Dataset entries
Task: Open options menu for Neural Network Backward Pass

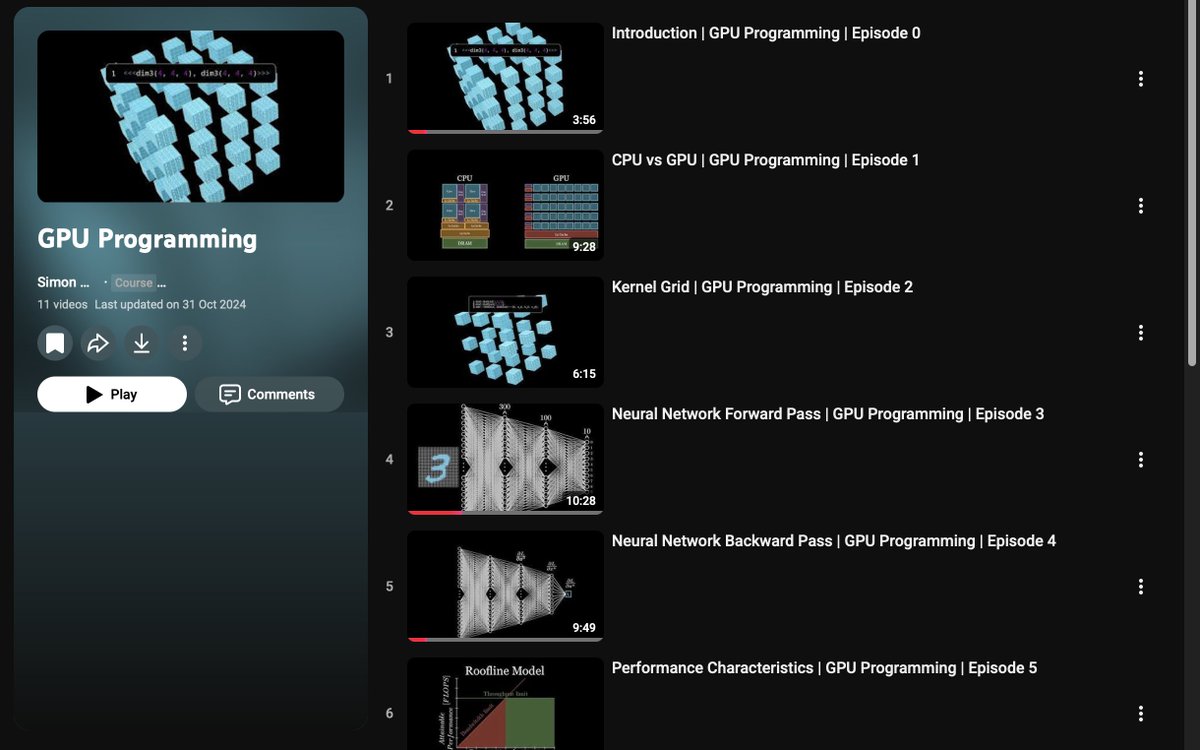Action: pyautogui.click(x=1140, y=586)
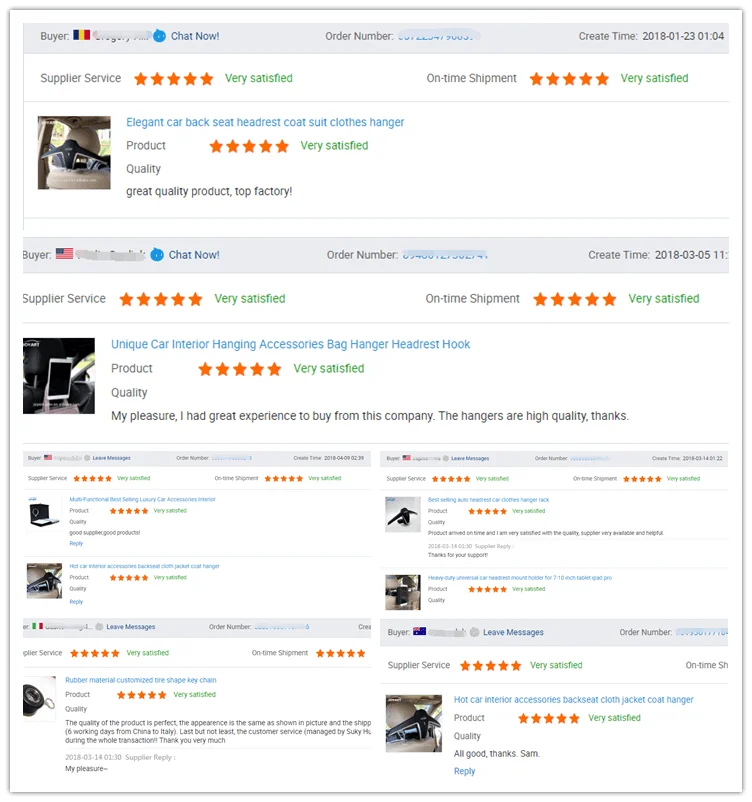
Task: Click Reply under 'All good, thanks. Sam.'
Action: tap(465, 771)
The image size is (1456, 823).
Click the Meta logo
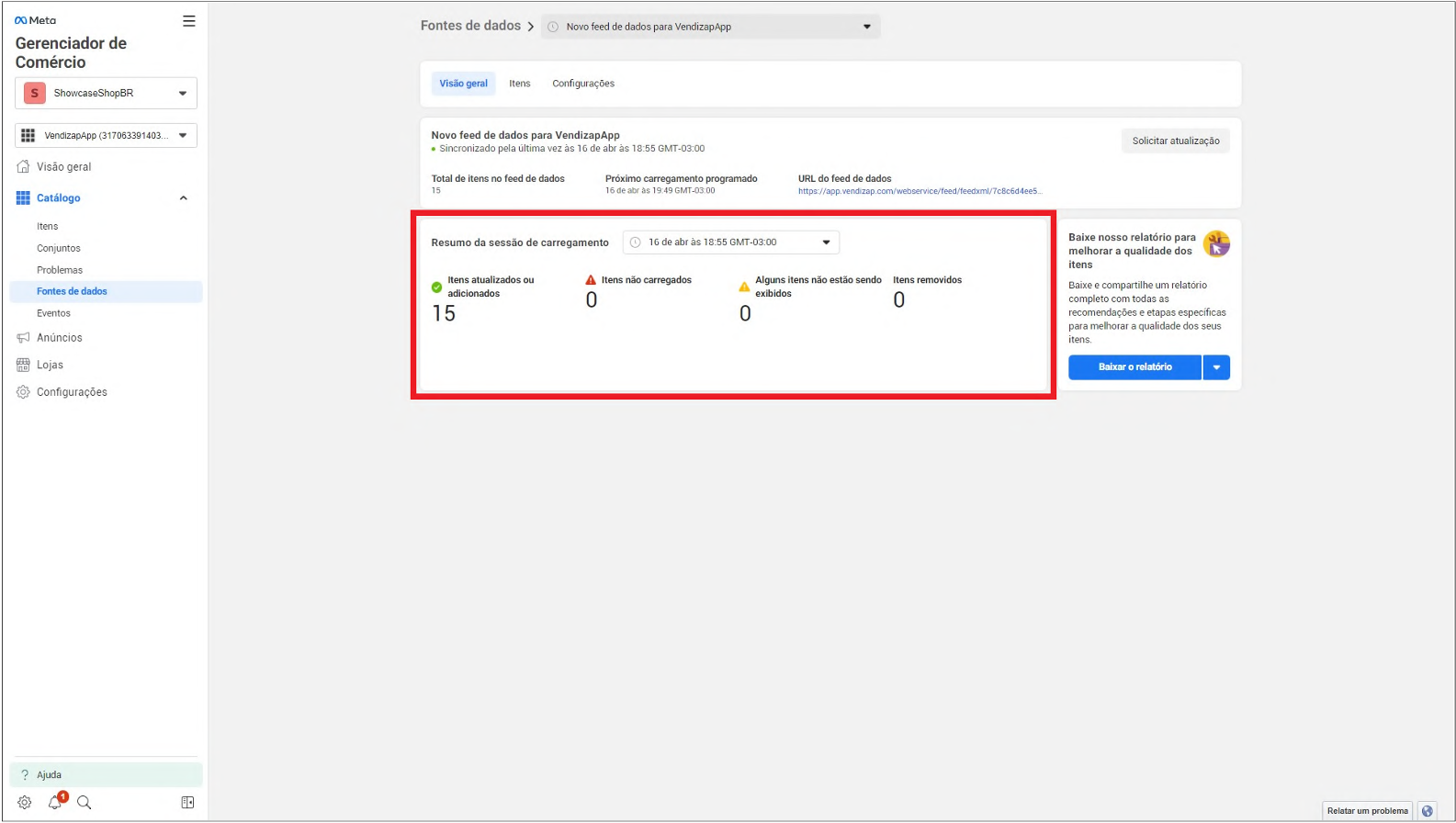coord(36,20)
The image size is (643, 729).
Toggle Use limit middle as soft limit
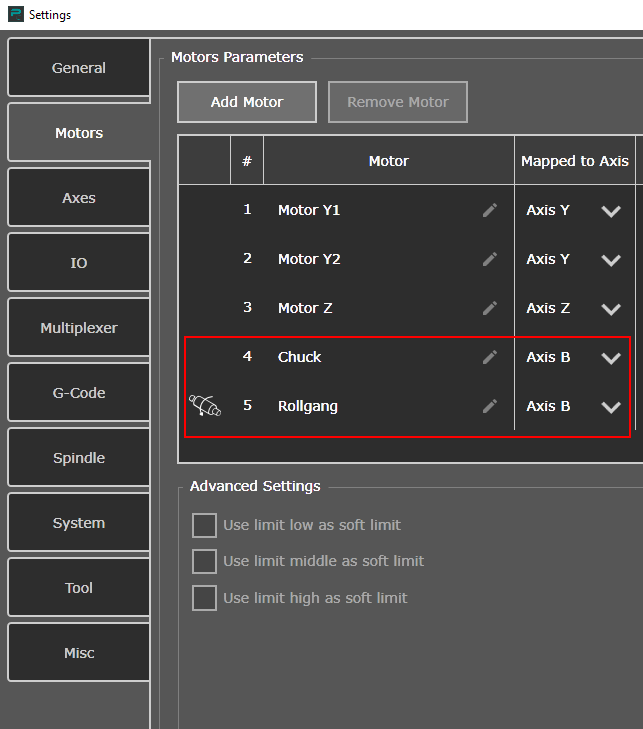204,561
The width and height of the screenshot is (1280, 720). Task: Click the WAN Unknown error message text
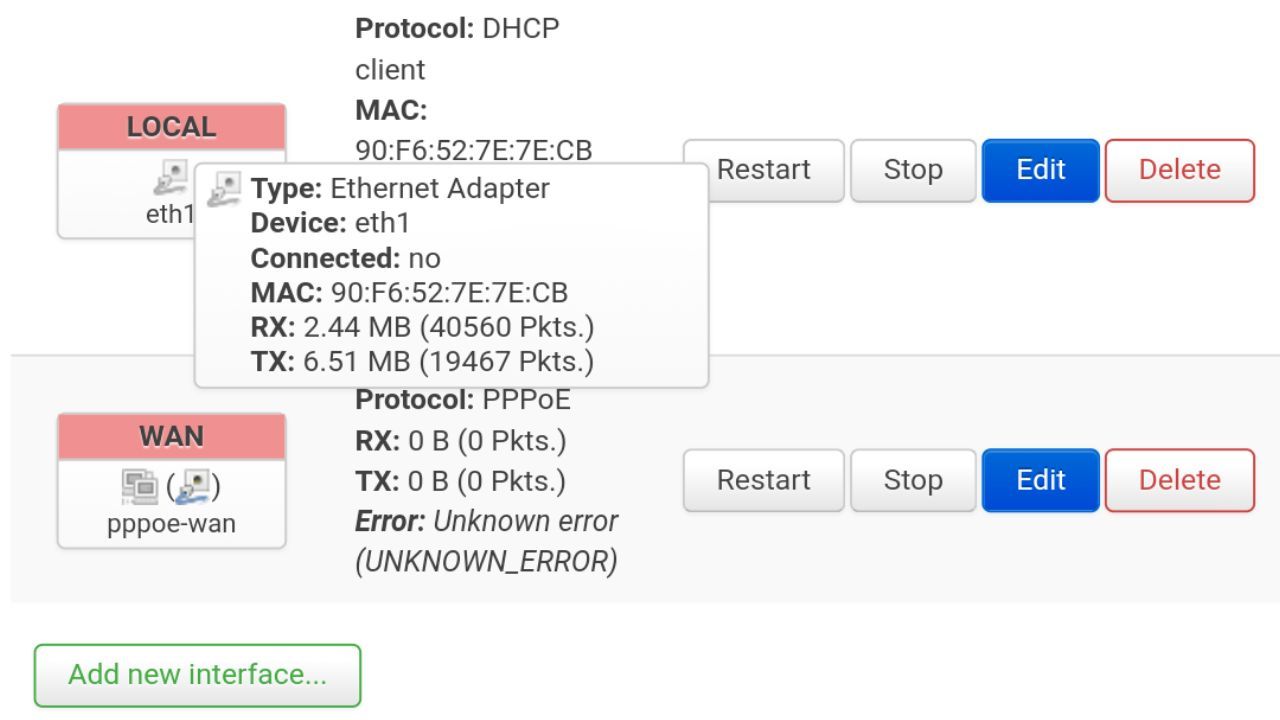(487, 541)
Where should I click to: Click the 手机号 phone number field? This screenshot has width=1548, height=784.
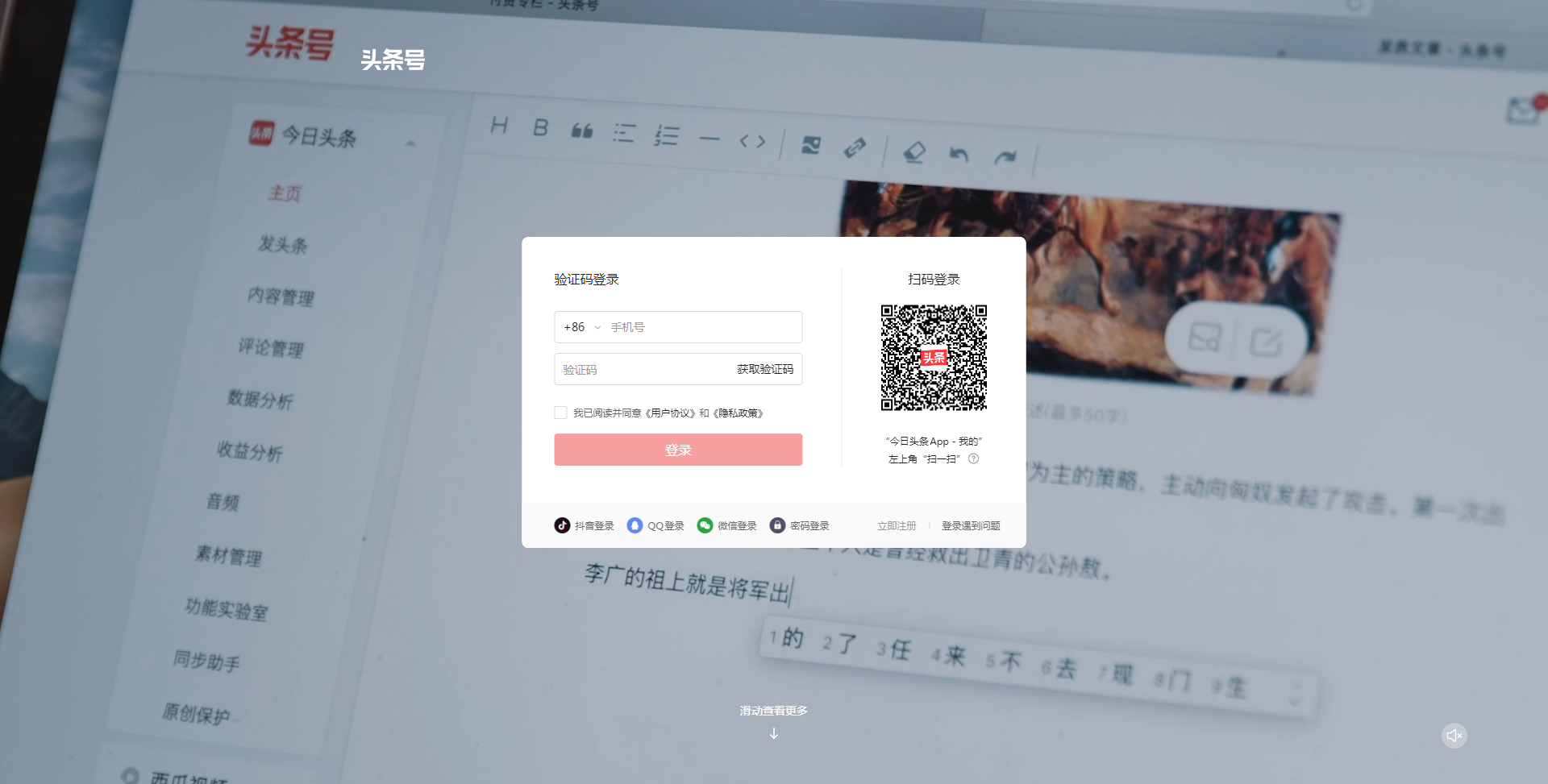pos(701,327)
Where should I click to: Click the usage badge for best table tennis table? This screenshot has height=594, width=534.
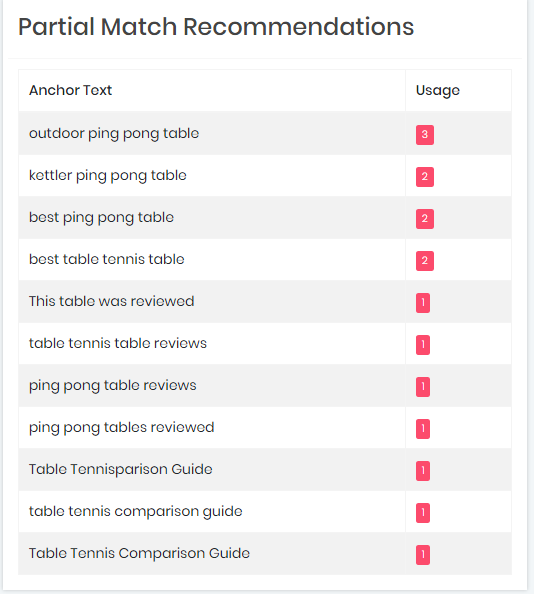click(x=425, y=261)
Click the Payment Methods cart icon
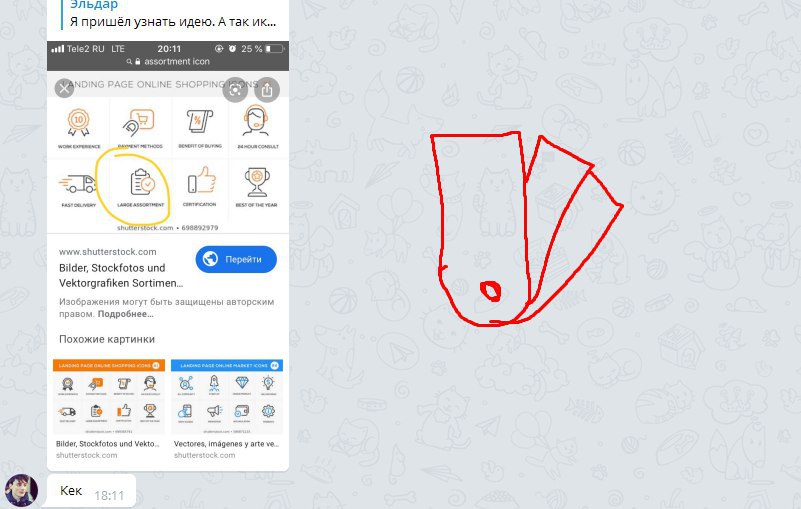The height and width of the screenshot is (509, 801). point(139,123)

WHAT YOU SHOULD DO: Find the lines in the data that hold the word "size". Reply with how many there are and nothing more.

FINISHED EXERCISE: 2